Small island off B.C. coast returned to local First Nation
Chair of the W̱SÁNEĆ leadership council says land transfer shows positive step for reconciliation
The Land Conservancy of British Columbia and the W̱SÁNEĆ leadership council have partnered to transfer a small parcel of land near Vancouver Island back to its original inhabitants.
SISȻENEM, also known as Halibut Island, is a 9.67-acre island off the east coast of Sidney Island. The Land Conservancy of B.C. recently purchased it for $1.55 million with the help of a donor.
Chief Don Tom, Tsartlip First Nation and chair of the W̱SÁNEĆ leadership council, says reconciliation is everyone's responsibility and the return of SISȻENEM to the W̱SÁNEĆ is an important step in that direction.
"It shows that reconciliation doesn't have to wait for government's lead and that we can all do our part to protect the environment and help heal the W̱SÁNEĆ people," Tom said in a written statement.

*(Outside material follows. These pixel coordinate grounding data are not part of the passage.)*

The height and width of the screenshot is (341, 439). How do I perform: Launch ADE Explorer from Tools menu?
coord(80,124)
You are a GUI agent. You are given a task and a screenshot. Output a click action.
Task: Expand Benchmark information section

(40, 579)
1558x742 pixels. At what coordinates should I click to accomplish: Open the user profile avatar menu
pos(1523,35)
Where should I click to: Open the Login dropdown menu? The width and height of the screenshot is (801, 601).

SENĆOŦEN, the language of the W̱SÁNEĆ First Nations on Vancouver Island's Saanich Peninsula, is written in a mainly upper-case alphabet.

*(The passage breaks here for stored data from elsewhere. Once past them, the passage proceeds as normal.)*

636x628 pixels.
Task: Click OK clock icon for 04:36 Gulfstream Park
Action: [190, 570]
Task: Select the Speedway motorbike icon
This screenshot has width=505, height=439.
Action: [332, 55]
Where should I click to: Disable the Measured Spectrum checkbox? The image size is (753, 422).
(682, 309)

'Ecological and cultural jewel'
The Land Conservancy of B.C. says the land transfer is the first of its kind between a land trust and an Indigenous community in Canada.
The organization and the W̱SÁNEĆ leadership council say they will work together to develop a land management plan based on Indigenous principles including cultural, educational and research purposes.

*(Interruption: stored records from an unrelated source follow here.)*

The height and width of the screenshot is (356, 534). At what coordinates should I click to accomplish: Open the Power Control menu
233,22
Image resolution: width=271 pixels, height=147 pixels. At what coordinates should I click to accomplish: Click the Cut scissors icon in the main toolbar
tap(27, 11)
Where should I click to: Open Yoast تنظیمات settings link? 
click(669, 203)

Tara Martin, a professor with the University of British Columbia's Faculty of Forestry, brought the island to the attention of the Land Conservancy. Martin says there aren't many like it left in the Salish Sea.
"This island is an ecological and cultural jewel," Martin said. "Most of our islands have been developed."
Native fauna and flora
Only a few islands still have their original wildlife and floral, Martin says, and SISȻENEM is one of them.
Martin, who grew up in the area, says she must have gone past the island in a boat hundreds of times. One day she got to meet its owner, a recluse who had lived there for nearly 50 years.
Martin says when she found out the owner had passed away and the island was for sale, she applied to conduct a full ecological survey.
She found the island contains plants that used to cover the larger Gulf Islands hundreds of years ago.
'Into the past'
She says the island is one of the few remaining Garry Oak ecosystems on the South Coast.
"It's a complete window into the past," she said.
Some of these plants on the island include camas, which the W̱SÁNEĆ used to harvest, as well as traditional medicines. The W̱SÁNEĆ also used the island to fish for cod.
W̱SÁNEĆ elder SELISLIYE (Belinda Claxton) said in a written statement that she remembered going from island to island when she was a child.
"It was so natural and so pleasant to be able to see that when I was a child," Claxton said. "This is the sort of experience I want my children and my grandchildren to have."